Note: Both commands cannot be run during the bootstrap action since, on EMR, the Hadoop installation takes place after bootstrap. This command can be run as a step after the cluster has been initialized.

YARN Node mapping Types:

Centralized mapping
Distributed mapping
Delegated-Centralized mapping

Centralized YARN mapping:

Node to labels mapping can be done through Resource manager using API. Below is the code to register a node under the label on centralized mapping,

yarn rmadmin -replaceLabelsOnNode “node1[:port]=CORE node2=TASK” [-failOnUnknownNodes]

Same as the previous case, this cannot be included in bootstrap action. So the best delegate option would be the EMR default mapping configuration. (i.e. Distributed YARN mapping)

Distributed YARN mapping:

Node to labels mapping is set by a configured Node Labels Provider in Node manager. We have two different providers in YARN: Script-based provider and Configuration-based provider.

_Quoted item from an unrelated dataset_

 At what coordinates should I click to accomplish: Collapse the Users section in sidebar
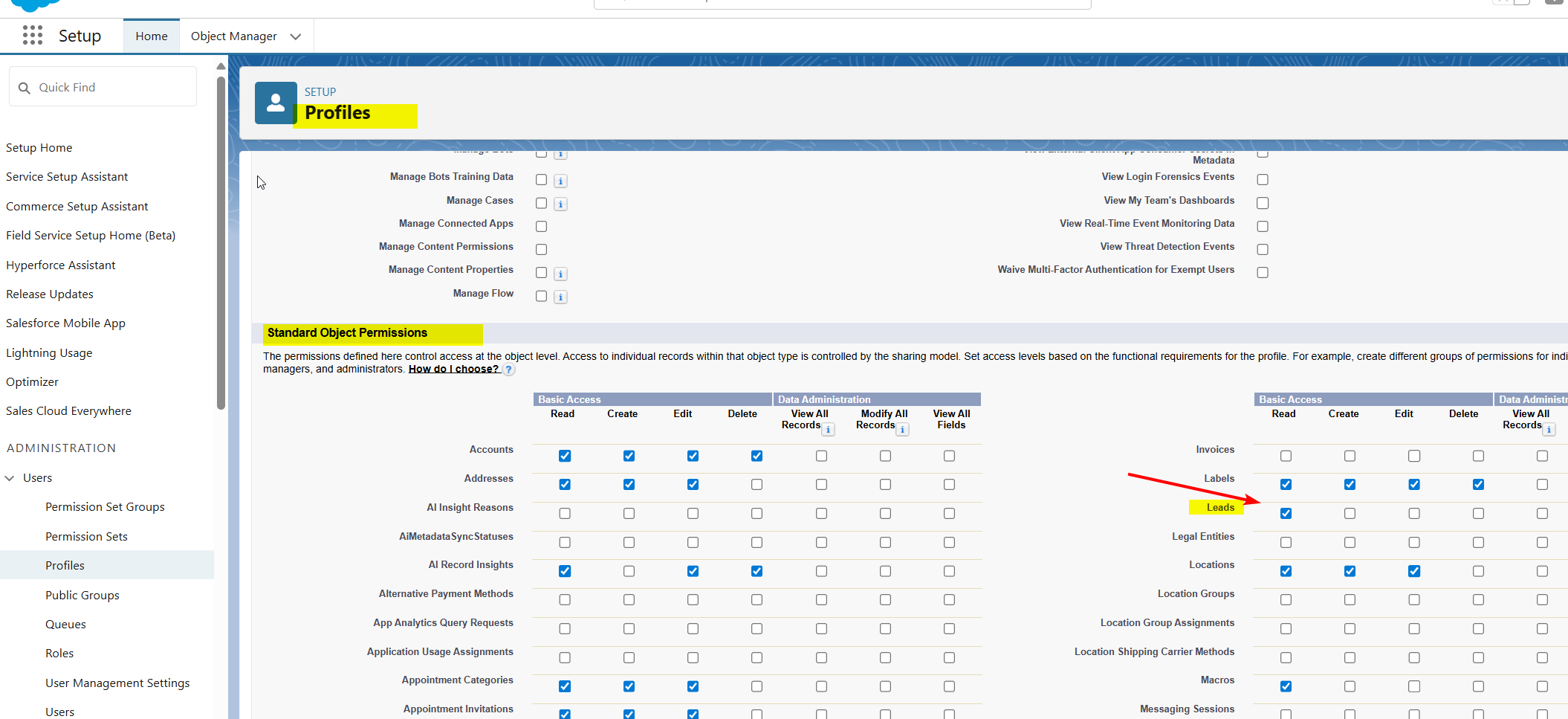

In the case of script, Node manager can be configured with a script path and the script can emit the labels of the node.
In the case of config, node Labels can be directly configured in the Node manager’s yarn-site.xml.

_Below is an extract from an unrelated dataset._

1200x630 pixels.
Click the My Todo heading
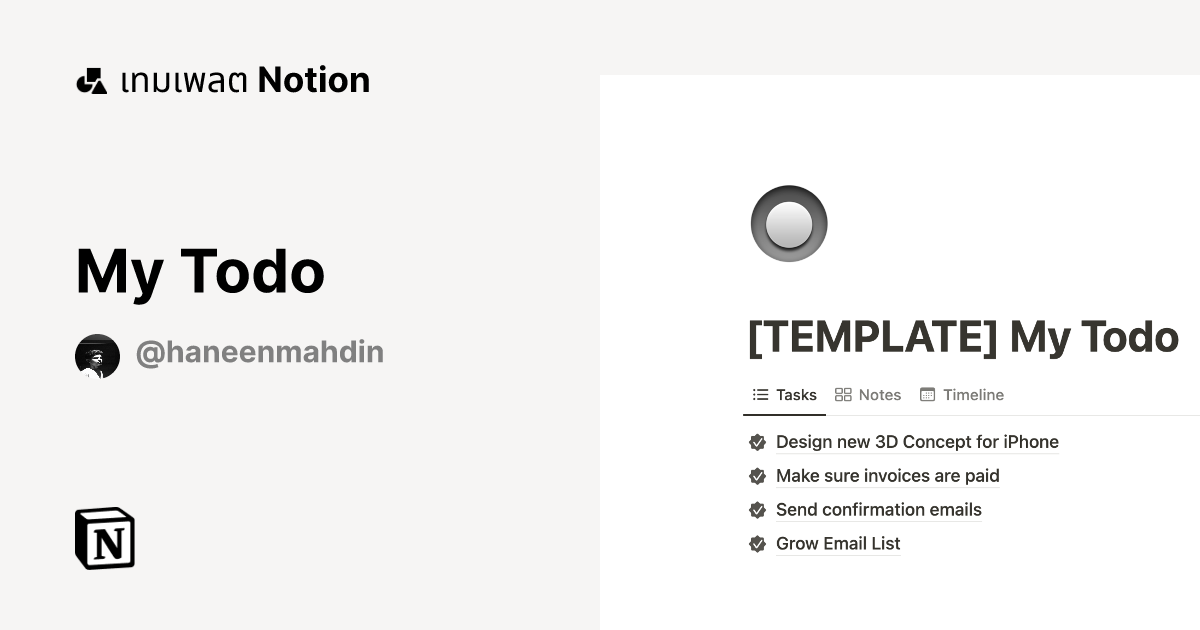click(199, 270)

A dynamic refresh of the label mapping is supported in both of these options.

YARN site XML configuration (yarn-site.xml):

Core node yarn configuration overwrite:

#Default configuration in EMR.

yarn.node-labels.configuration-type="distributed"

yarn.scheduler.capacity.root.default.default-node-label-expression="CORE"

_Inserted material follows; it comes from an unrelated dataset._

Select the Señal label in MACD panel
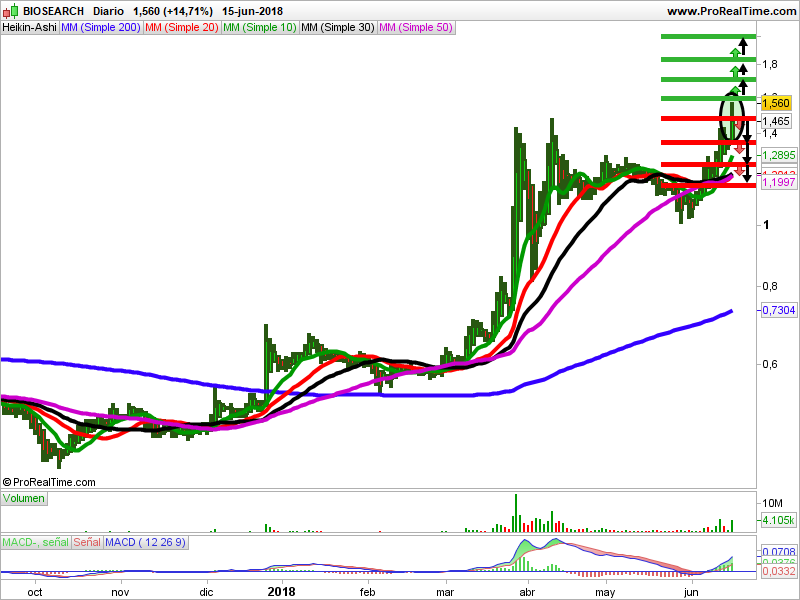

yarn.scheduler.capacity.root.accessible-node-labels="CORE,TASK" #Default false after EMR version 5.19.0 and later.

yarn.node-labels.enabled="true"

yarn.scheduler.capacity.root.default.accessible-node-labels="CORE,TASK"

Task node yarn configuration overwrite:

#Default configuration in EMR.
yarn.node-labels.configuration-type="distributed"

 yarn.scheduler.capacity.root.default.default-node-label-expression="TASK"

yarn.scheduler.capacity.root.accessible-node-labels="CORE,TASK"

#Default false after EMR version 5.19.0 and later.

yarn.node-labels.enabled="true"

yarn.scheduler.capacity.root.default.accessible-node-labels="CORE,TASK"

Capacity Scheduler Configuration:

Once the node labeling is configured, we need to assign a capacity percentage for each node label on capacity-scheduler.xml,

yarn.scheduler.capacity.root.accessible-node-labels.CORE.capacity="100"

yarn.scheduler.capacity.root.accessible-node-labels.TASK.capacity="100"

yarn.scheduler.capacity.root.default.accessible-node-labels.CORE.capacity="100"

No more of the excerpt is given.